Gündüz Vassaf, Cehenneme Övgü kitabında ‘en temel zihni süreçlerimizden biri, ölümü unutma süreci’ diyor. Vassaf’a göre; Batı toplumu ve onun aracılığıyla dünyanın geri kalan kısmı yaşlanmayı bile unutacak tarzda biçimlenmiş. İki aşırı ucun, yani gençlerle yaşlıların toplumsal konumu son yüzyıl içinde köklü bir şekilde değişmiş durumda. Yazar bunu söyleyeli 20 yıl olmuş ben şu anda etrafıma bakarken bu sözlere hak veriyorum. Dizlerinin dibine oturulan yaşlılar koltuklarından kaldırıldı şimdi oralarda çocuklar var. Lütfen, çocukları sevmediğim zannedilmesin, aksine fazlasıyla seviyorum. Fakat benim merak ettiğim şey;  ‘Taht Oyunları’nda tahta oturtulan çocuğun oraya yerleştirilmesindeki motivasyonun ne olduğu.

Motivasyonun ne olduğu konusunda ben de Gündüz Vassaf gibi düşünüyorum. Yaşlıları ve hastaları göz önünden kaldırıp yerlerine enerjisi bitmeyen çocukları koyarak yaşlanma, yaşlılık ve ölüm bertaraf ediliyor. Ölmek marjinal bir şey haline getiriliyor. Mutsuzluk da yok, mutsuz insanlar dışlansın. Müziğin sesini açın, herkes kenara çekilsin dinamik, genç, haşmetli ‘yeni’ler geliyor. Ah bir de felsefe taşını bulsalar…

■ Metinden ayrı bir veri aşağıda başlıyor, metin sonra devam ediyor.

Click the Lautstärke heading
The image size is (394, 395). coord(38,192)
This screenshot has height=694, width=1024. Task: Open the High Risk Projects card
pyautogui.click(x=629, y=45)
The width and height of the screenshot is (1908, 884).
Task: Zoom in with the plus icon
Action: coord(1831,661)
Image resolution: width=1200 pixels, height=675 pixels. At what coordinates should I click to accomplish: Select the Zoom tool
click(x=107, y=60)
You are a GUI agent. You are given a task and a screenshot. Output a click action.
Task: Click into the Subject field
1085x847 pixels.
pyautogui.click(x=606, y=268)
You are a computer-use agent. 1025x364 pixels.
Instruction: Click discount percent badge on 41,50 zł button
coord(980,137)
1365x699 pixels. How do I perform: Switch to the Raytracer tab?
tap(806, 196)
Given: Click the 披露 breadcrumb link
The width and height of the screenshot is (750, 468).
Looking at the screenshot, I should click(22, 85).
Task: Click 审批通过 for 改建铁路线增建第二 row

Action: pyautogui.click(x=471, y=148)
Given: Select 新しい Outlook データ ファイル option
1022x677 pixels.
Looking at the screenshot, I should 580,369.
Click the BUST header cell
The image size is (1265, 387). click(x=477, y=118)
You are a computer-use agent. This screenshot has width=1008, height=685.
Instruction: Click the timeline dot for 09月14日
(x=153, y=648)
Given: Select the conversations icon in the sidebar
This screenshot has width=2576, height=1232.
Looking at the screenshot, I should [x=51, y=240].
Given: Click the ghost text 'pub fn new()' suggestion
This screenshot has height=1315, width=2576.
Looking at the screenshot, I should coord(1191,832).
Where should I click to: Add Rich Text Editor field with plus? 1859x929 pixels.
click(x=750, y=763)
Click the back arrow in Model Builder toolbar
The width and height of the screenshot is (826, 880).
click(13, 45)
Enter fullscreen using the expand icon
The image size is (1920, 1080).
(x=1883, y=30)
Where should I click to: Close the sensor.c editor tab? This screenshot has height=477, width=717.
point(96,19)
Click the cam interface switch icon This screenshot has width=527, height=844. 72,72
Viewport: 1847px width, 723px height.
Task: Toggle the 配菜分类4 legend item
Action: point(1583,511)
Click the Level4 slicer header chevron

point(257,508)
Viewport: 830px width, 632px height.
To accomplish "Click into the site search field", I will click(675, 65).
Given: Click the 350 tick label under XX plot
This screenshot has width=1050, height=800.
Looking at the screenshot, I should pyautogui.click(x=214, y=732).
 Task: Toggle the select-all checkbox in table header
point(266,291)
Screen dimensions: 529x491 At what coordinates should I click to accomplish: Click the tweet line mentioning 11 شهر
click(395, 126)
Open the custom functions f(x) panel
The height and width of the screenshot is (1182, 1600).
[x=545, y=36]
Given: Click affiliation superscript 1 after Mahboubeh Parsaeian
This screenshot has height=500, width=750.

Kabul ediyorum, ölüm insan için en büyük bilinmeyen, en büyük korku kaynağıdır. Varoluşçu psikoterapi hakkında bitirme tezi yazarken gayri müslimler arasında ölümün en büyük kaygı kaynaklarından biri olduğunu gördüm. Bugün ölüm kaygısını sadece gayri müslimler yaşamıyor sekülerleşmeyle beraber toplumumuzda ‘bilinmeyen’e yönelik bu kaygı onu unutarak giderilmeye çalışıyor. ‘Ölüm unutkanlığı’ yani. İşte bu amaç dahilinde unutmak istenen ölümü hatırlatan ne varsa etraftan kaldırılıyor, resimleri duvardan indirmek gibi.

Zeynep-Karaca-Yazıları

Muhtemel gördüğüm diğer şey ise ‘çocuğu üzerinden kendisini gerçekleştirme’ güdüsü ‘benim çocuğum hak etmiyor mu?’ fikri. Benim çocuğum… Benim! Fikrim, ebeveynlerin çocuğun bizatihi değerinden ziyade kendilerine ait olmasından dolayı değerli olduğuna inandıkları yönünde. Çocuğun değeri ile kendileri arasında bu kadar doğrudan alaka kurmaları sonucunda toplum ve kendileri arasında sağlıksız bir ilişki inşa etmiş oluyorlar. Çocuk toplum ile veli arasında bir iletken konumuna itiliyor. Bir süre sonra sosyalleşmesini çocuğu üzerinden sağlamaya ‘mahkum’ veli (özellikle anneler) çocuğunun sosyal çevredeki yerini kendi ‘kabulü’ olarak algılıyor. Çünkü çocuk kendi varlığını temsil ediyorsa, çocuğa verilen değerin aslında kendisine verildiğini düşünüyor. Kendi egosunu yüceltmek amacıyla ‘temsilci’ye yüklenen gereksiz özgüven çocuklar arasında ‘ego savaşları’na neden oluyor. Ukalalıktan yanına yaklaşamadığımız bu yeni sürüm insanların ergenliklerini düşünmek bile beni korkutuyor.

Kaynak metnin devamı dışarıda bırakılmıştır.